_EXERCISE_
Write down the lines exactly as they appear, from the one that contains "Screen dimensions: 574x286" through the final line of the records, so that both ends are kept and no pictures come along.

..............................

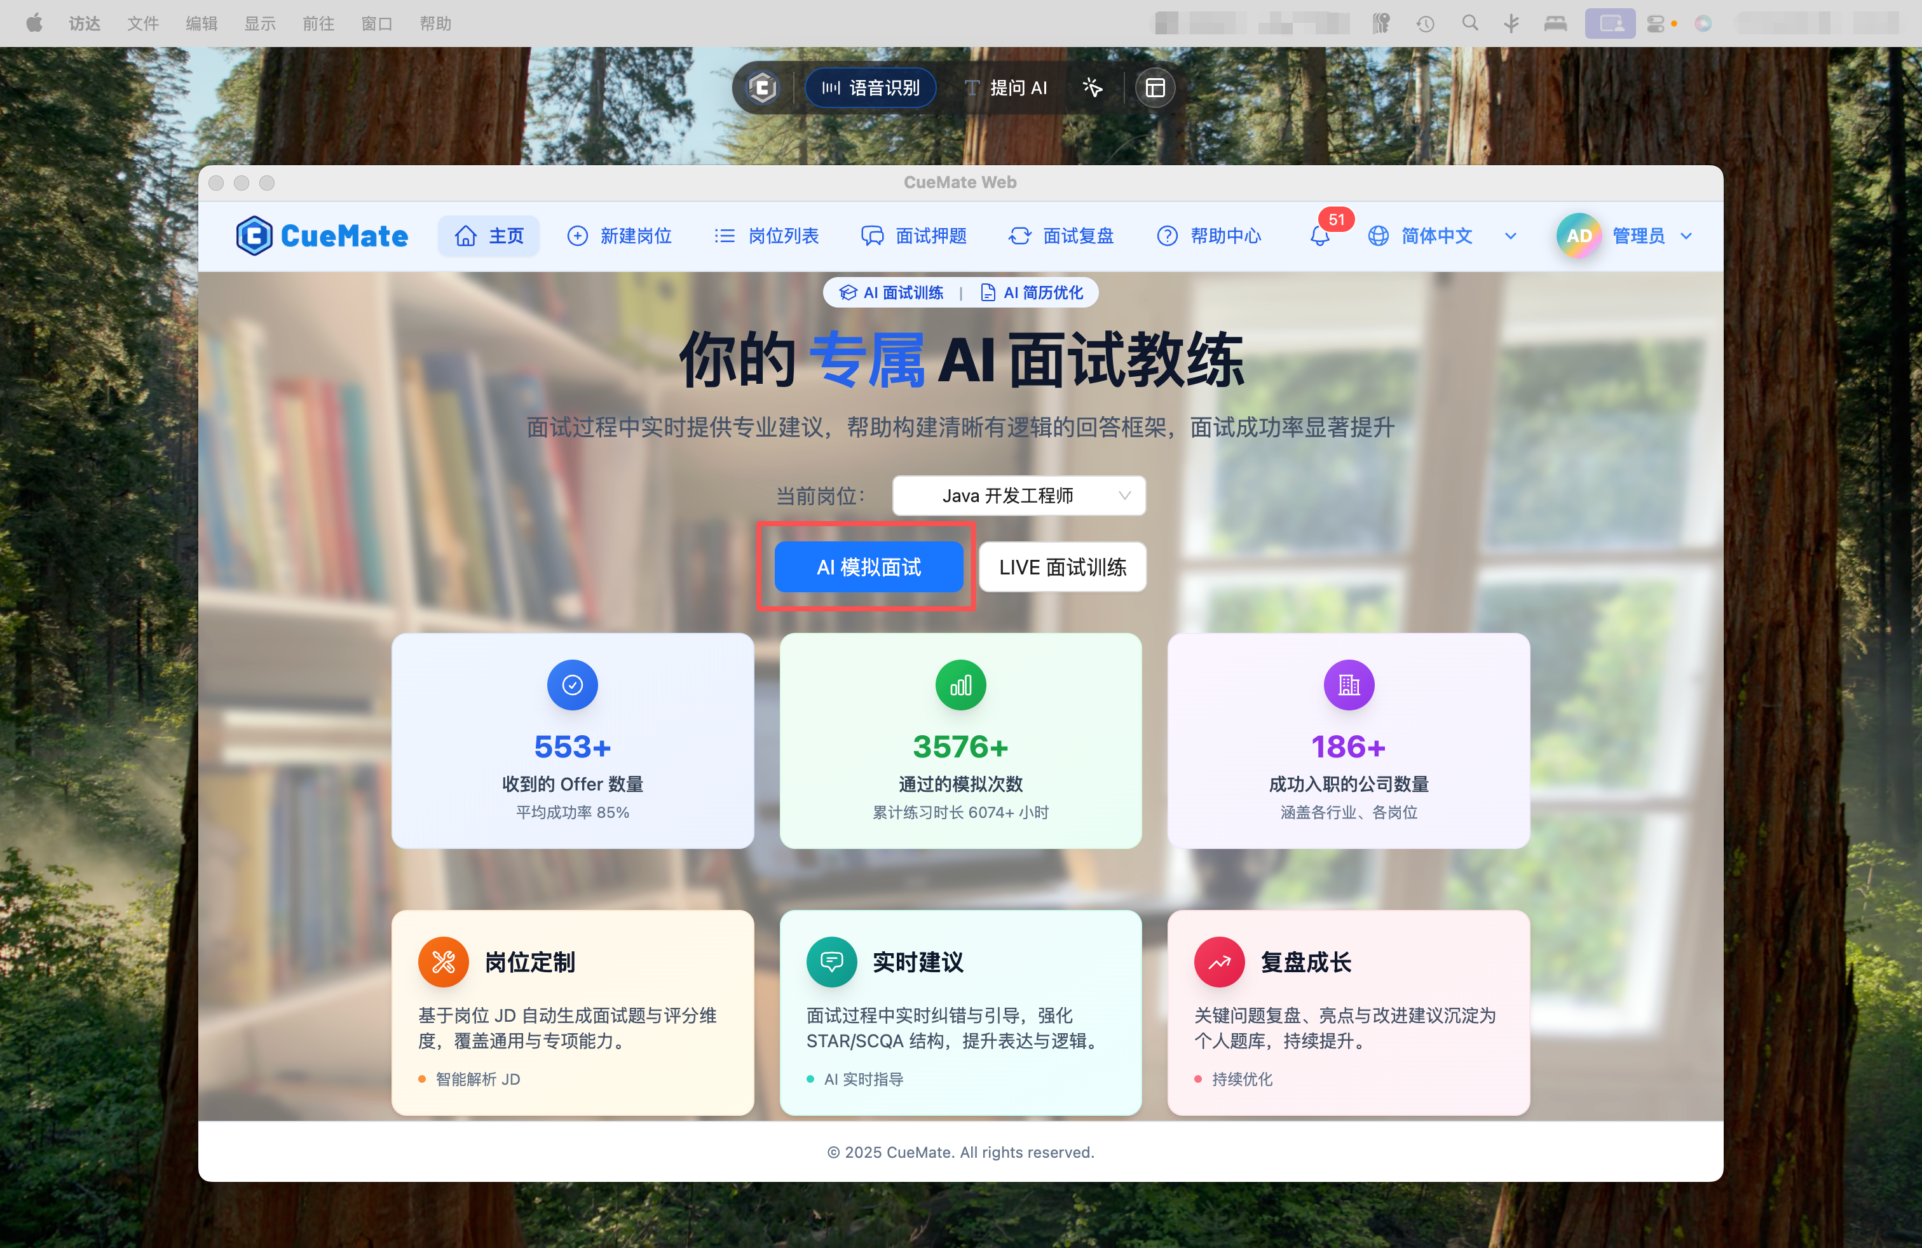Begin LIVE 面试训练 practice
The height and width of the screenshot is (1248, 1922).
1062,567
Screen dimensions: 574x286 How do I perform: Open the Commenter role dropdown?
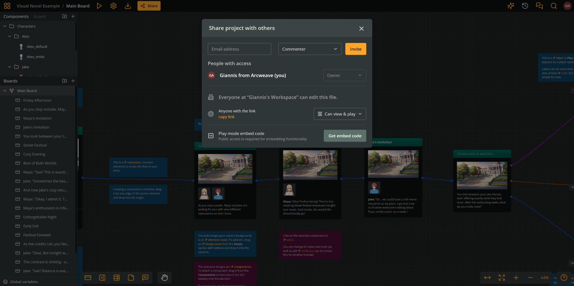click(x=310, y=49)
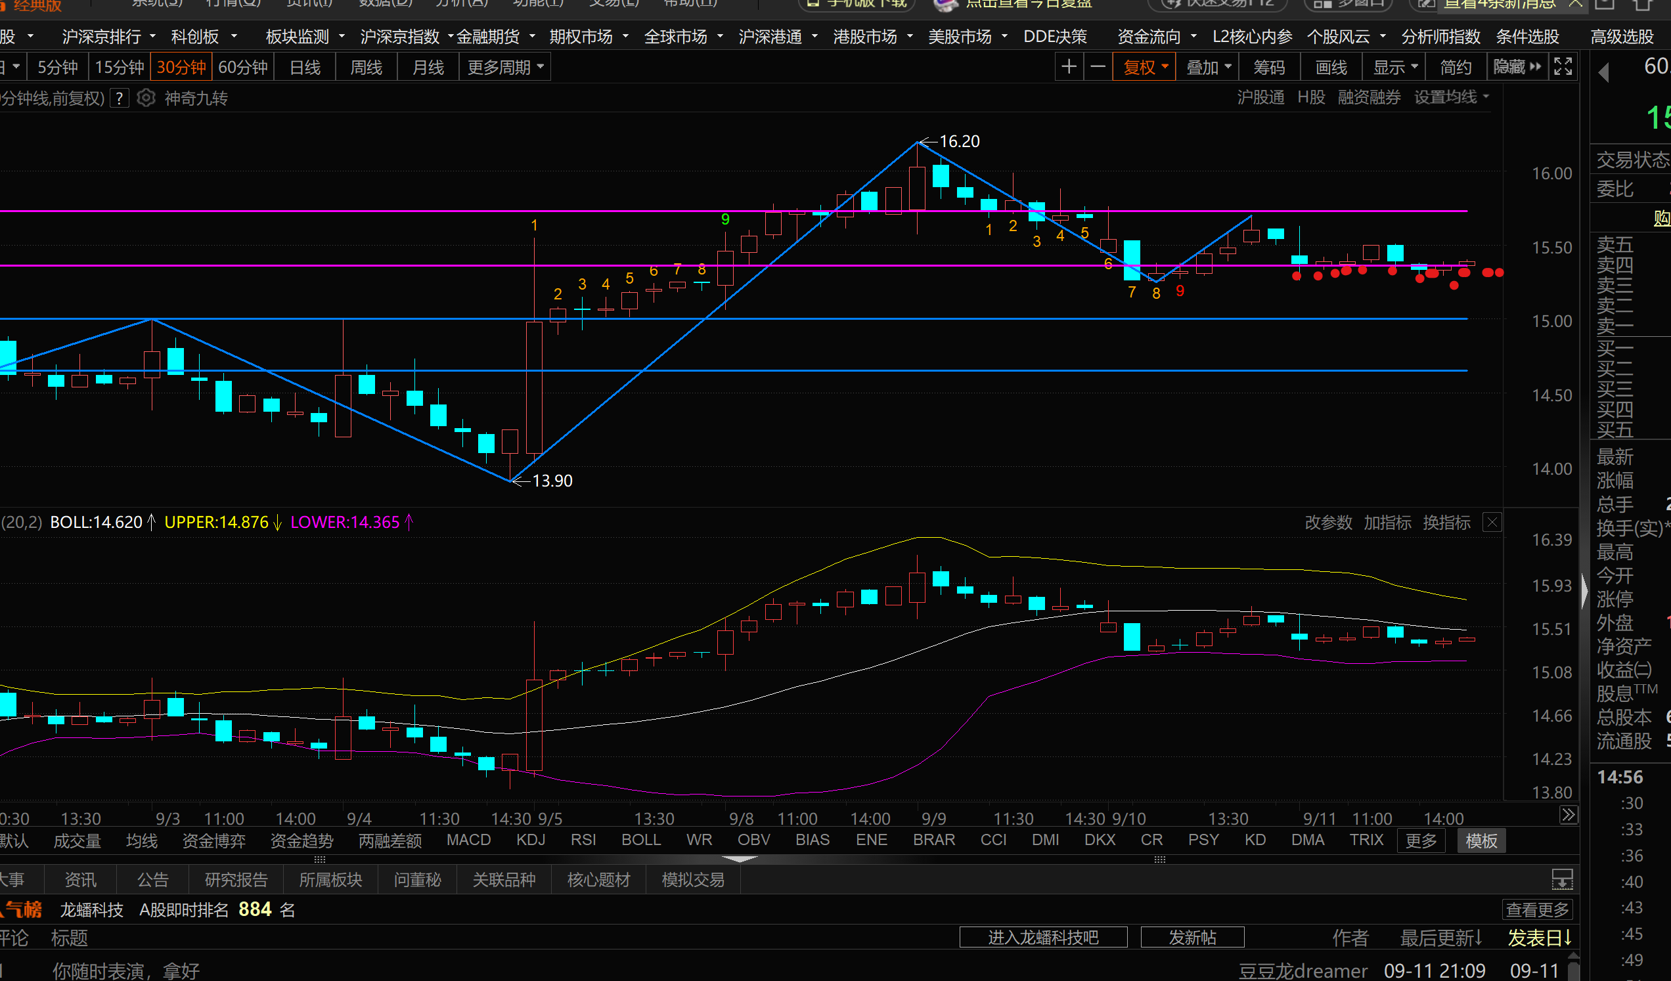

..............................

_TASK RESULT_
Screen dimensions: 574x286 How do I perform: Open the Commenter role dropdown?
click(x=310, y=49)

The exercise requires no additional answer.